**AIM OF THE TASK**
Wherever a line of the listing holds the string "with", copy that line.

**RECORDS PROVIDED**
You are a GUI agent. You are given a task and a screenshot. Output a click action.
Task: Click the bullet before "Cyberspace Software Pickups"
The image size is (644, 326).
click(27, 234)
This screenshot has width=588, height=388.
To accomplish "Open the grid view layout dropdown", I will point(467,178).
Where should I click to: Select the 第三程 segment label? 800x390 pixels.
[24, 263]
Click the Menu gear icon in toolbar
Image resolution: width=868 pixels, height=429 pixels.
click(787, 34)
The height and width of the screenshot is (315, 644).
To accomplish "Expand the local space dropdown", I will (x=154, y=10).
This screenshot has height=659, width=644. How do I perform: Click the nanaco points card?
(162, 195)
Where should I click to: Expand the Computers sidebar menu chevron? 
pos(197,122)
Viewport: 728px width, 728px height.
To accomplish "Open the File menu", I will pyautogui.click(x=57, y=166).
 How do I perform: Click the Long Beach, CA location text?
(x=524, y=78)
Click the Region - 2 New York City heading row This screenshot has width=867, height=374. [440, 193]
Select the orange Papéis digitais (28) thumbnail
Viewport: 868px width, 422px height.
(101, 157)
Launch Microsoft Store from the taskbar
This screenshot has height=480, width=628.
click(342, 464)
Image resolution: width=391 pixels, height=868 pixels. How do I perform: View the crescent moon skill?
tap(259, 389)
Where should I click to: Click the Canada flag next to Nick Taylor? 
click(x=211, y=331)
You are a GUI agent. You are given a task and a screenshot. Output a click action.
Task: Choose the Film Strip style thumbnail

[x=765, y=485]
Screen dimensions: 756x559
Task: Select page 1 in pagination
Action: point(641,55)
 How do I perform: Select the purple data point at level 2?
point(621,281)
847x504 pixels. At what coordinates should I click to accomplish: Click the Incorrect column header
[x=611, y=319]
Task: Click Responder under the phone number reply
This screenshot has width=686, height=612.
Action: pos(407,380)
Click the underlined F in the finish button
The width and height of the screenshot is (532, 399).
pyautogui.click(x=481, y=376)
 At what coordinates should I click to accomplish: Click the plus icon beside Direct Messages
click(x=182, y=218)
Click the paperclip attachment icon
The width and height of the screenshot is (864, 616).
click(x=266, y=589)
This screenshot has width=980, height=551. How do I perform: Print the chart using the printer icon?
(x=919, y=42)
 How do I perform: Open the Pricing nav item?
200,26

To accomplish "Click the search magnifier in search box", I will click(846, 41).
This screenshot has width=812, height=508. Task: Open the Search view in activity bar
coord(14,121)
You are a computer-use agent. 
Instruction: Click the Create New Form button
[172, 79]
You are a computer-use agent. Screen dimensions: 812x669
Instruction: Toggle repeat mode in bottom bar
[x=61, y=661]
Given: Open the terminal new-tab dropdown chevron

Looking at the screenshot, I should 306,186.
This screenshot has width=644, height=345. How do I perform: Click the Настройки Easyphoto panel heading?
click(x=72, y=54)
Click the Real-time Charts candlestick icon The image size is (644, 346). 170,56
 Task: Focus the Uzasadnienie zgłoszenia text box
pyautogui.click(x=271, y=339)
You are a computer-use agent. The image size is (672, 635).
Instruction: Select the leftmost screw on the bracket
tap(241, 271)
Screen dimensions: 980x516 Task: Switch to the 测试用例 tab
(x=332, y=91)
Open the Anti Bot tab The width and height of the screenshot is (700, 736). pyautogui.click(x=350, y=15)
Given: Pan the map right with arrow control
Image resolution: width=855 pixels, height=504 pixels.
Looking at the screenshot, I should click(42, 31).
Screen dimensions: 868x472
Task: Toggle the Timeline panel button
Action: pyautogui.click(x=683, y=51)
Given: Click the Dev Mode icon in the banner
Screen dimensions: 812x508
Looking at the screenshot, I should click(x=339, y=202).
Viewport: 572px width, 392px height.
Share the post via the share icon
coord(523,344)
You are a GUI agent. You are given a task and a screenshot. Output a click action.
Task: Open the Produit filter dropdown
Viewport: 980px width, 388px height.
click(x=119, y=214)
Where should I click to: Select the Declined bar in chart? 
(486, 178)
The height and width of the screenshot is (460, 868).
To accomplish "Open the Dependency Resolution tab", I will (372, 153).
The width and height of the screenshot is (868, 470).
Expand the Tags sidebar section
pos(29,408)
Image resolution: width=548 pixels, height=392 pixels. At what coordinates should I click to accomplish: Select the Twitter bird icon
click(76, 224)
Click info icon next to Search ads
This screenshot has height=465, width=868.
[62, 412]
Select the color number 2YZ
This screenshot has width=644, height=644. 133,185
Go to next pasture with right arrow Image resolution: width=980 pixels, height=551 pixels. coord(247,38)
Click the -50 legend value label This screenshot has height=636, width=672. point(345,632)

**RESULT FOR THIS TASK**
Given: Pan the map right with arrow control
Go to next pasture with right arrow Image resolution: width=980 pixels, height=551 pixels. coord(247,38)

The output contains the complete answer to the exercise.